CAIRO: The Egyptian Exchange indexes (EGX) dropped sharply Wednesday, hit by investors’ selling spree on the third day of the presidential election, following news about the government’s intention to mull a new tax on stock market profits.
Meanwhile, capital market experts and technical analysts said EGX30 re-tested support level at 8,500 points to 8,600 points. However, the index will probably rebound and penetrate the 9,000-point barrier if it manages to stay above the 8,600-point level in the short term, according to the analysts.
The benchmark index EGX30 slipped sharply 2.27 percent to hit 8,537 points down from 8,736 points Monday. Small and mid-cap EGX70 dropped 1.36 percent to hit 605 points and the broader EGX100 was also down 1.37 percent at 1,058 points.
Market capitalization lost a round of 6.2 billion EGP ($800 million) to reach 488.4 billion EGP, compared to 494.6 billion EGP Monday.
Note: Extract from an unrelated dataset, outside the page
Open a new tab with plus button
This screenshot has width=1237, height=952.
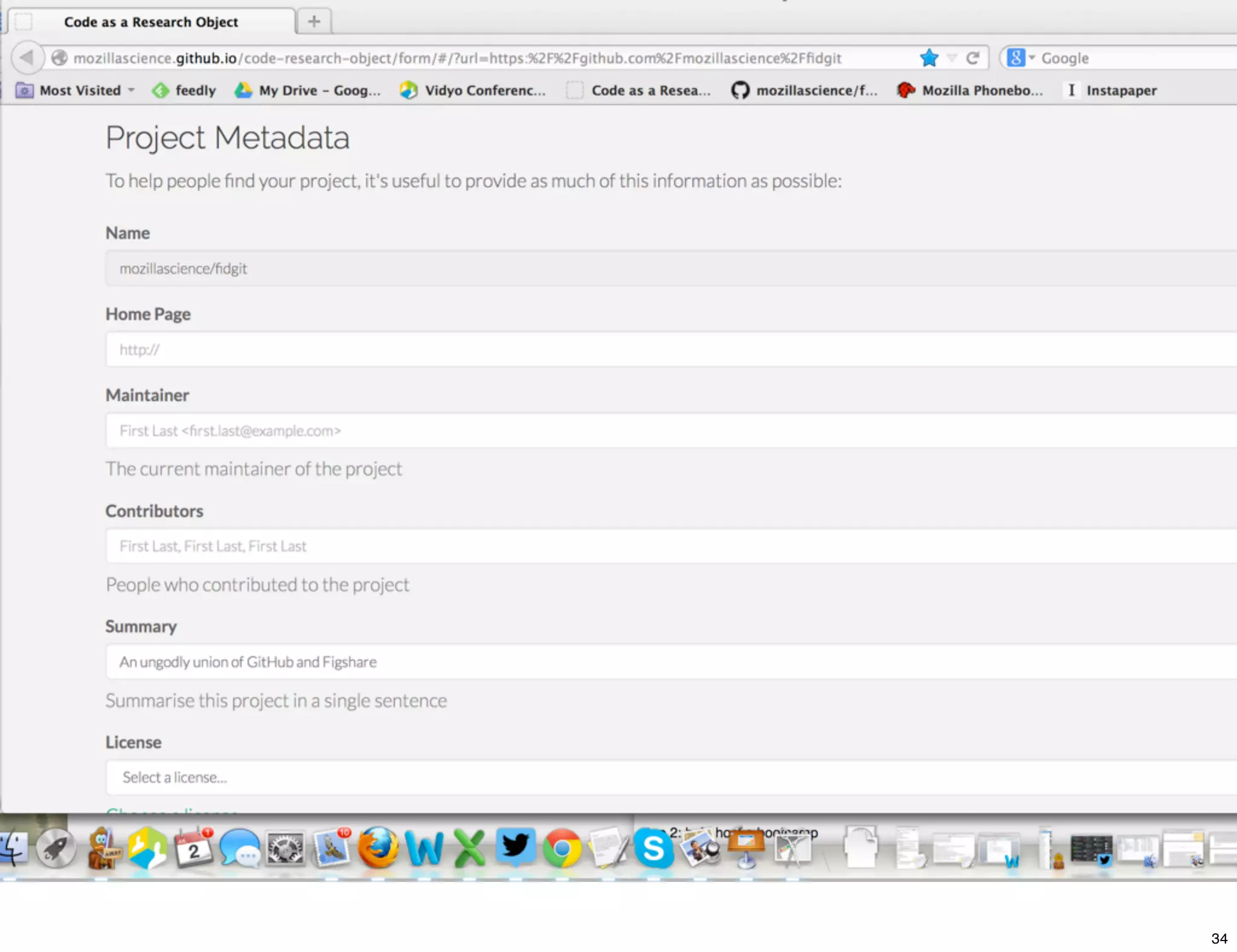tap(314, 22)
Turnover reached 1.2 billion EGP.
Ihab Saeed, head of technical analysis at Osool ESB Securities, attributed the decline to reports that the Ministry of Finance is pushing for imposing a new tax on EGX profits, hindering indexes from off-setting their losses during the election.
Technical analyst Walid Helal said EGX penetrated the first support level at 8,600 points and approached the second at 8,500 points, which turned to be a new resistance level, and then rebounded to 8,537 points boosted by the market bellwether CIB.
The selling pressures started Monday despite expectations that the benchmark could continue its rally, backed by investor upbeat sentiment over the election, due to speculations and low turnout on voting.
EGX administration suspended its session Tuesday after the Cabinet announced an official vacation amid efforts to allow citizens to cast their votes.
“EGX30 could trim its losses and resume its rally on Thursday getting support from the initial estimates of election results tonight,” Helal told The Cairo Post.